"""
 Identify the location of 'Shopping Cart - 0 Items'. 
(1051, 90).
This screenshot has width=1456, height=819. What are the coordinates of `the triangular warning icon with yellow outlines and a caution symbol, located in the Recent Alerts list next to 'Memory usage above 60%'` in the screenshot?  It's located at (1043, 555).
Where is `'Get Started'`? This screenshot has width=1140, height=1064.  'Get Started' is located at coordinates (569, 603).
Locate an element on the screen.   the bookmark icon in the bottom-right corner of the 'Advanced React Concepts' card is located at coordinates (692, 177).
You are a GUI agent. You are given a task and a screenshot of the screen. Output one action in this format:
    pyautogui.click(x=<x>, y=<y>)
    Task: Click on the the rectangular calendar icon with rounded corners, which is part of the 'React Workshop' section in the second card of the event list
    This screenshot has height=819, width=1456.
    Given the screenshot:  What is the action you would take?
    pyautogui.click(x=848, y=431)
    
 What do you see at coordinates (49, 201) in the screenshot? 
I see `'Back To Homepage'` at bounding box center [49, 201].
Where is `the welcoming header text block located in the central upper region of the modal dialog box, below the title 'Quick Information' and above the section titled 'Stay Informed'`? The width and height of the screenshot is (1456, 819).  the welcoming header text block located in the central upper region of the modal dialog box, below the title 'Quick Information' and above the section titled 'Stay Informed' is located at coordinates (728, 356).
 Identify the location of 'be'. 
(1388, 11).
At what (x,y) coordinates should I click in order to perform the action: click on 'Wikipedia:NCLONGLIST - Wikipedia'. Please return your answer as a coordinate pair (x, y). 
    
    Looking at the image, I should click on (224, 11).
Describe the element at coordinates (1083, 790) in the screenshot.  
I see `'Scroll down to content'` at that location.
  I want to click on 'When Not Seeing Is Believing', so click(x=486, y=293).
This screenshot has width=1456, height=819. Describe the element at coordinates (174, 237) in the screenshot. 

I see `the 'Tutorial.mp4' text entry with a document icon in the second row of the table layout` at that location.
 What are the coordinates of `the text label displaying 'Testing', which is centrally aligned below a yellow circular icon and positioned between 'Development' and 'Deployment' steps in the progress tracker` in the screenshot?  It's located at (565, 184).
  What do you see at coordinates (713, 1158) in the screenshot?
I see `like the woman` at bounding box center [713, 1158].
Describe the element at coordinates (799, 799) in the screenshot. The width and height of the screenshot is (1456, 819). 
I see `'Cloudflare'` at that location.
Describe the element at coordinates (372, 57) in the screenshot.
"""
:: EXERCISE AIM ::
Copy the entries above word for word, beginning at the line that contains "You are a GUI" and stopping after the line that contains "center [49, 201].".

:: RESULT OF THE TASK ::
You are a GUI agent. You are given a task and a screenshot of the screen. Output one action in this format:
    pyautogui.click(x=<x>, y=<y>)
    Task: Click on the the rectangular calendar icon with rounded corners, which is part of the 'React Workshop' section in the second card of the event list
    This screenshot has height=819, width=1456.
    Given the screenshot:  What is the action you would take?
    pyautogui.click(x=848, y=431)
    
 What do you see at coordinates (49, 201) in the screenshot? 
I see `'Back To Homepage'` at bounding box center [49, 201].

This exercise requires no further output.